The mere achievement of formal "equal rights" without transforming
social relations, is extremely limited and leaves untouched the
fundamental roots of the oppression of women in capitalist society.
In the last period much of the supposed "improvements" related to
"positive discrimination" have, in fact, served as a vehicle for the
advancement of a layer of petty bourgeois careerists. In the last
decade or so, the voice of militant petty bourgeois feminism,
formerly so strident in its demands for "equality" (the right to have
women priests, managers and so on), has got less and less audible.
Why? Because, the middle-class feminists are largely getting what
they are asking for.
The bourgeoisie has made a bit of extra room for female managing
directors, judges, bankers, bureaucrats and priests.

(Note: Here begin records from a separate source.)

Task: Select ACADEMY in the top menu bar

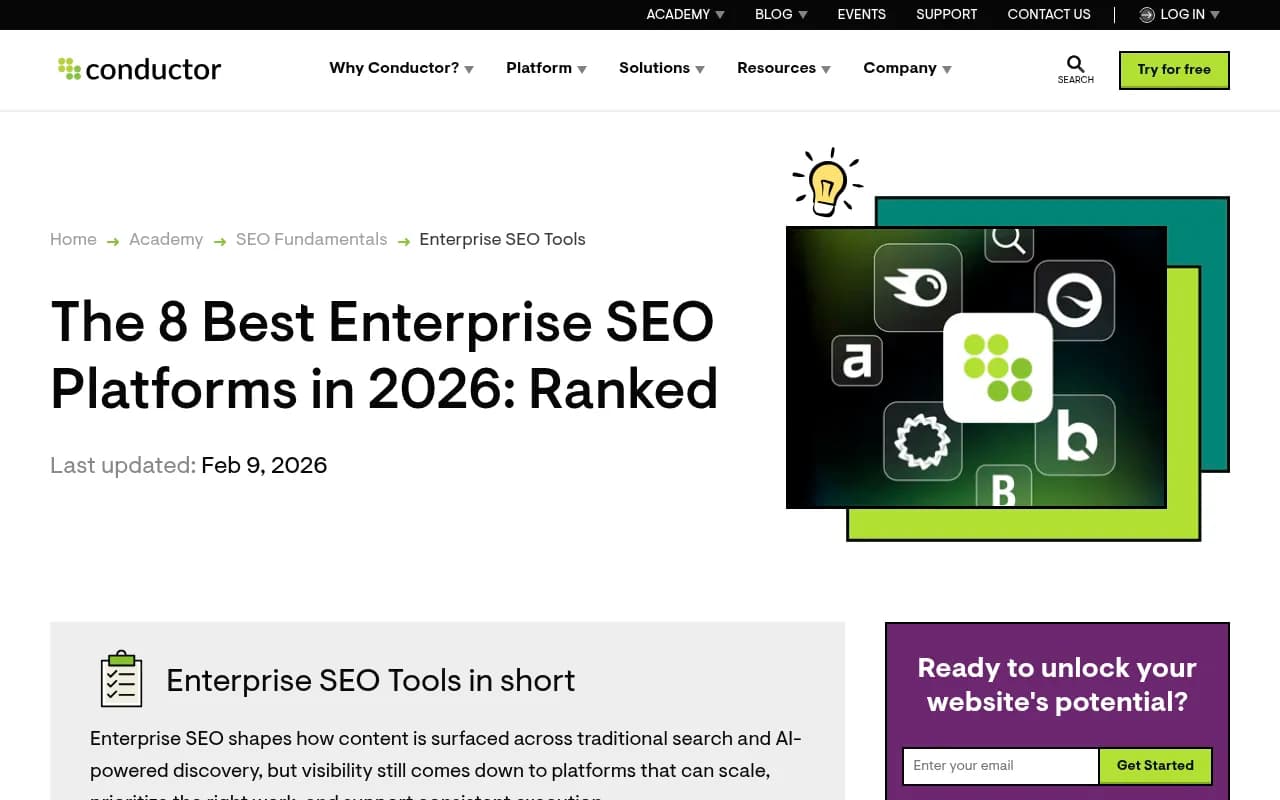Action: click(x=678, y=14)
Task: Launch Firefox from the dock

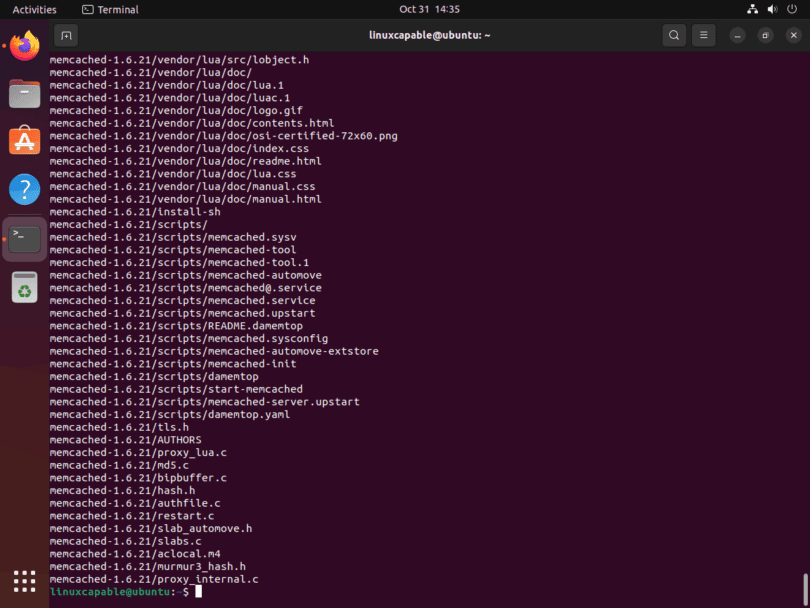Action: 25,46
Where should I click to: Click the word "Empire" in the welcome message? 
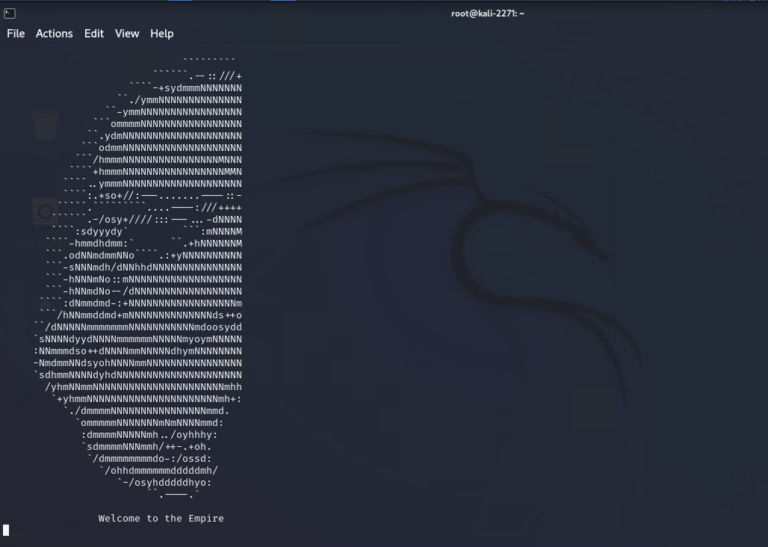click(206, 518)
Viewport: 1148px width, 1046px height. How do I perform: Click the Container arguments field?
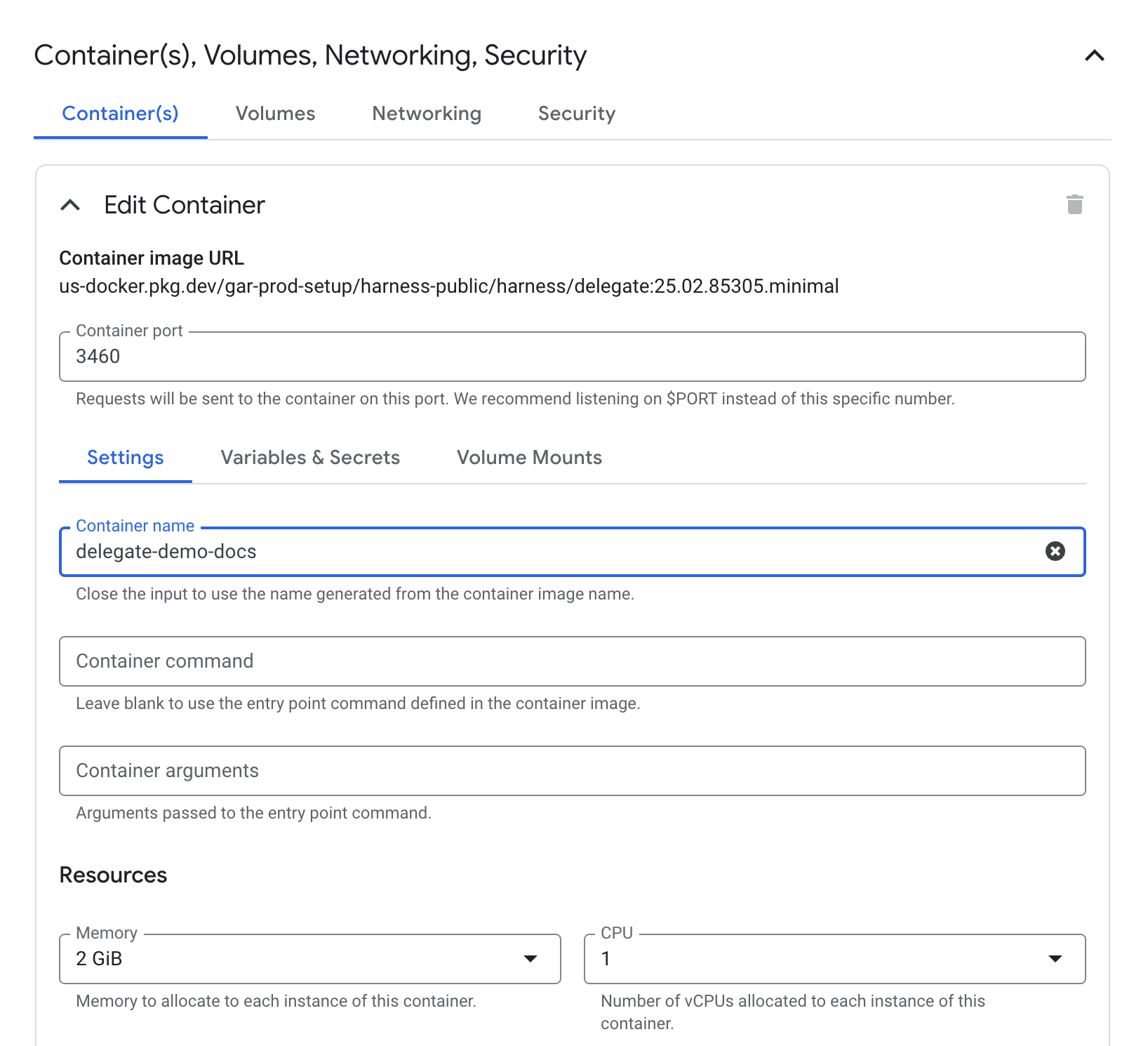[x=572, y=771]
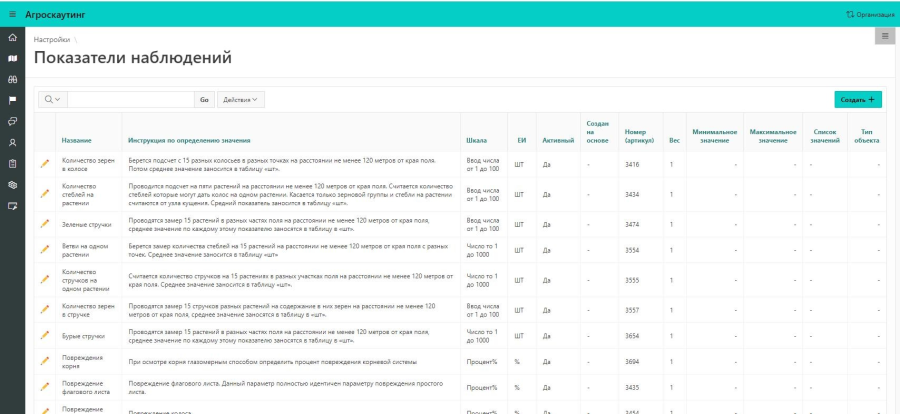Click the 'Создать +' button

tap(858, 100)
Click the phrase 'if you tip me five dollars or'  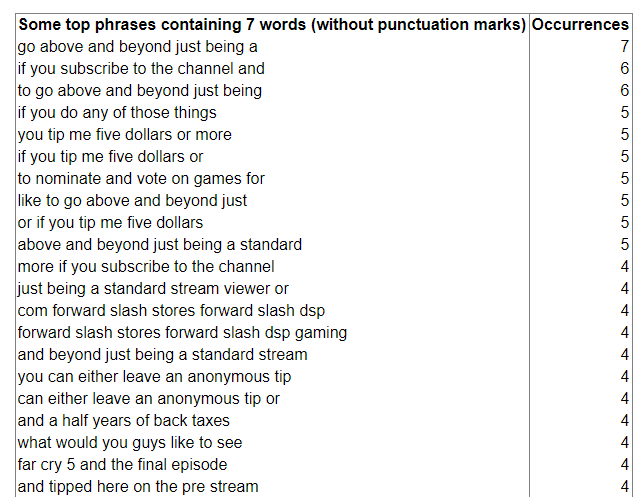click(x=110, y=156)
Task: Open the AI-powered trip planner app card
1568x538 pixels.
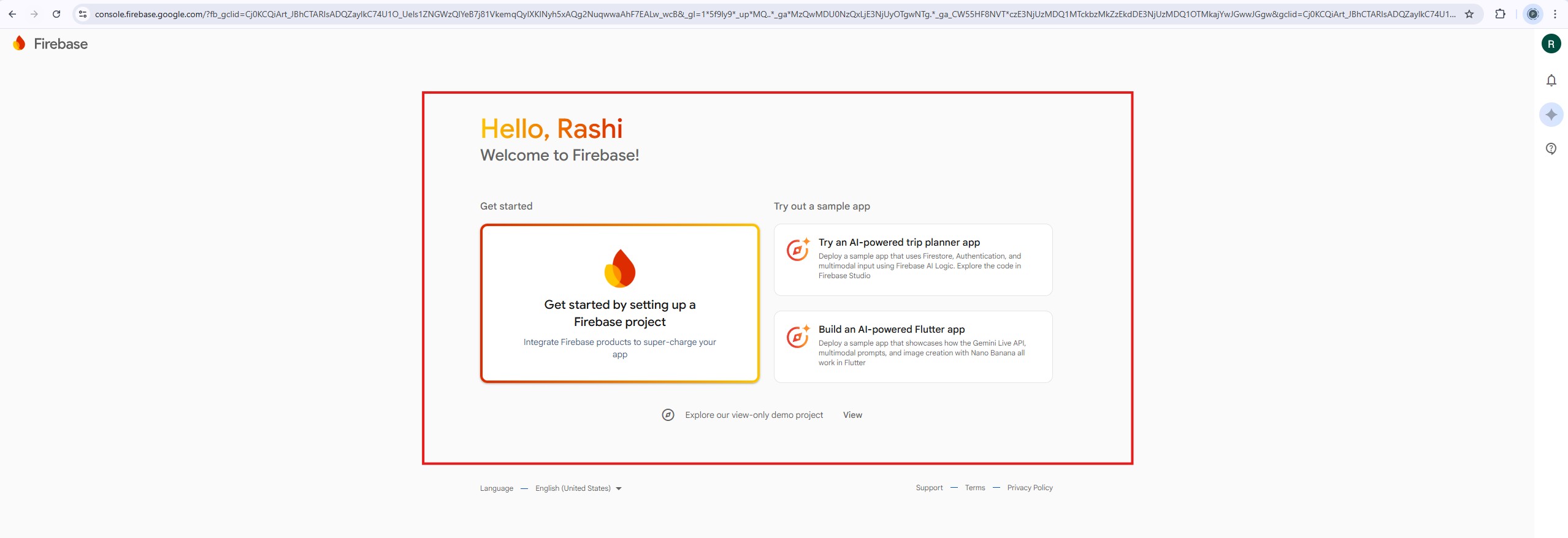Action: (x=912, y=259)
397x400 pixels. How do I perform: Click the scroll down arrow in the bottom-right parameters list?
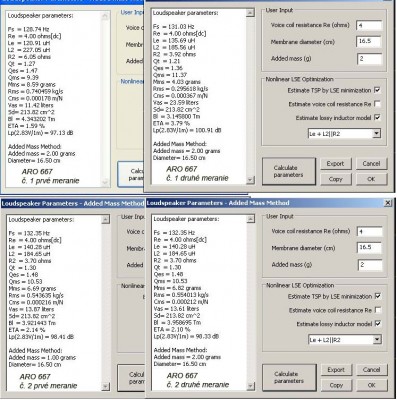[x=251, y=386]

The promotion of
women in middle management has risen from perhaps 4 to 40 per cent of
the total over the past 20 years in the USA. 419 out of the Fortune
500 now have at least one woman on the board, and a third of them two
or more. The biggest companies are far better at promoting women than
those at the bottom end of the Fortune 500. So some women are doing
very nicely. These bourgeois and petty bourgeois careerists were
always in favour of the emancipation of women "one by one, commencing
with myself".
That is why we were always implacably opposed to bourgeois and
petty bourgeois feminism. It has nothing in common with the real
struggle for the emancipation of women which can only come about by
the overthrow of capitalism. Once these career women had solved their
personal "problem" within the confines of capitalism, they were quite
happy to forget about the 99 per cent of women who suffer the most
dreadful oppression and exploitation, while the erstwhile "feminists"
join the ranks of the exploiters. A similar phenomenon has occurred
with the middle class blacks who have made a fortune out of the "race
relations industry" in recent years. The ruling class can always make
this kind of "concession" to a movement that does not threaten its
rule in any way.
We are not in favour of "positive discrimination", whether for
women, blacks or any other section. It is a petty bourgeois demand
that acts as a diversion from the fundamental roots of inequality. By
its very nature, the establishment of arbitrary quotas for women,
blacks, etc., serves as a vehicle for the advancement of a minority
of careerists which gives the impression that "something is being
done" while leaving the basic problem untouched. This method does not
provide a genuine answer to the problem of discrimination, but
provides a diversion and an exercise in tokenism. Moreover, it is
usually a method used by the bureaucracy to block the left and staff
leading committees, councils and parliaments with female or black
careerists and stooges. The clearest case of this is the USA, where
this method has been skillfully used by the bourgeoisie to defuse the
race issue by creating quite a big layer of black careerists. Middle
class blacks have used the fight against racism to set themselves up
with good, well paid jobs and then decide that it would be better for
them to be more "moderate" and "reasonable".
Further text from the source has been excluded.